Investing in ecological infrastructure in conjunction with built infrastructure, will deliver more clean water from our land. Clean water supports food production, access to improved drinking water and sanitation and is fundamental to South Africa’s economic growth. Investments are particularly important in our strategic water source areas where ecological infrastructure assets are under-protected and slowly, or sometimes rapidly degrading.
There is an urgent need to bring investment in the management, maintenance and restoration of ecosystems into the planning, financing and development in the water sector. Such investments will create more jobs and advance our nation’s developmental agenda, especially in face of changing climate.
This is what the Ecological Infrastructure for Water Security Project aims to address. It will transform the way people think about, value and invest in water and ecosystems, and will lead to increased investment in the management of ecological infrastructure in the future. The project was launched on the 31 May 2018 at the Development Bank of Southern Africa (DBSA).
Photo: SANBI CEO Dr Moshibudi Rampedi during the launch of Ecological Infrastructure for Water Security project
This five year investment of USD$7.2million (R90 million) from the Global Environment Facility (GEF), together with considerable in-country co-finance, has the Department of Environmental Affairs as the national focal point and the DBSA as the Project Implementing Agent for the GEF in South Africa. SANBI is the project executing agency.
Designed in close consultation with the Department of Water and Sanitation (DWS), the project will support the implementation of the National Water Resource Strategy and it is included as part of the Call to Action in the draft Water and Sanitation Master Plan. Project implementation will be through a suite of partnerships involving several other public, private and civil society organisations, such as the DWS, the Water Research Commission and WWF-SA.
Speaking at the launch event, the Minister of Water and Sanitation, the honourable Mr Gugile Nkwinti, emphasised the need for collaboration in initiatives of this nature as well as capacity development particularly around good governance. He also encouraged leaders across government sector to have more dialogues of this nature and use them as platforms to effect social transformation enhanced by quality research, development and innovation.

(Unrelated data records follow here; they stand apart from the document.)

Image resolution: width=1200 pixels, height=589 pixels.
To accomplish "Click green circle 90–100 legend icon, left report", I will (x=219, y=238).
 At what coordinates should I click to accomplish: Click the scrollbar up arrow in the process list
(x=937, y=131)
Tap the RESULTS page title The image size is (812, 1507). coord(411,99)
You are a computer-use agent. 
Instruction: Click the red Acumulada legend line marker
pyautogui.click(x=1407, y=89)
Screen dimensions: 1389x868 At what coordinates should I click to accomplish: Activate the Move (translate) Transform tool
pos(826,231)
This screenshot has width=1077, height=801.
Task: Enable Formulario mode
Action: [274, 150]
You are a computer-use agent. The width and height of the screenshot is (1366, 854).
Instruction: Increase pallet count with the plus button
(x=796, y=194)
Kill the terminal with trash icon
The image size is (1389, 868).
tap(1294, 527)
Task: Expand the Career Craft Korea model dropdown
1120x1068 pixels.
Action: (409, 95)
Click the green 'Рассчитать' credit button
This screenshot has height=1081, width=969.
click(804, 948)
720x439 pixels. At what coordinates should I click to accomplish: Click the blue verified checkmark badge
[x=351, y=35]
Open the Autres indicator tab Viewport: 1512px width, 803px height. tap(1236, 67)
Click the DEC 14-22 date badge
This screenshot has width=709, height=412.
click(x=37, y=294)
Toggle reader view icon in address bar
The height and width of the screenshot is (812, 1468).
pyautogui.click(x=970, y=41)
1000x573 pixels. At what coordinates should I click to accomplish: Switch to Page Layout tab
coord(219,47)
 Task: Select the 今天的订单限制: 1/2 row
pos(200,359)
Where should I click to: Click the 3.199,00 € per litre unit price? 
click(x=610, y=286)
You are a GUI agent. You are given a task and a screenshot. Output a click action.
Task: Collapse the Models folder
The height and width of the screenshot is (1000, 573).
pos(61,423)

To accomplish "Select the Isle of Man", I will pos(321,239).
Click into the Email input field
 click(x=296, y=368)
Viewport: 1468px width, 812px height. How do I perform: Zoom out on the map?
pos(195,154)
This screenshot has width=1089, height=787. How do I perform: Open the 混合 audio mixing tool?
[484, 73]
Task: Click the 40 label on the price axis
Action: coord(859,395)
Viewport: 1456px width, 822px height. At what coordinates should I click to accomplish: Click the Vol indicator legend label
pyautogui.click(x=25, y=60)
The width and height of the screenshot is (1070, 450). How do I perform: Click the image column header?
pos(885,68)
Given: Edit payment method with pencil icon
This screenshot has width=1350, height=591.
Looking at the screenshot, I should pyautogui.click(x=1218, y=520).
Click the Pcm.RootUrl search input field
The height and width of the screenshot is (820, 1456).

Other speakers, including during the panel discussion, lauded the responsiveness of this project to various national development strategies and plans that relate to sustainable development within the domestic and global context.
Photo: Water and Sanitation Minister Gugile Nkwinti during the launch of Ecological Infrastructure for Water Security project
This project aims to integrate biodiversity and ecosystem services into development and finance planning. This will be achieved through policy and capacity development incentives for mainstreaming biodiversity and ecosystem values into national, regional and local development policy and finance in the water sector.
This project will be piloted in the Berg-Breede and the Greater uMngeni catchments which were selected through a rigorous prioritisation process. The two catchments are home to two of the largest cities in South Africa namely Cape Town and Durban with about 16 million people combined.
The intervention of this project will also include transformation of people’s behaviour around utilization, valuing and investment in water and ecosystems. This includes unlocking opportunities for increased financial flows into the management of ecological infrastructure in a manner that creates jobs, reduce poverty and address inequalities.
In a nutshell, South Africa’s water security is derived from a combination of built water infrastructure and a well-managed land in respective catchments. Thus, the improvement in the quality and quantity of water is enhanced through maintenance of healthy wetlands, rivers and groundwater ecosystems in the landscape.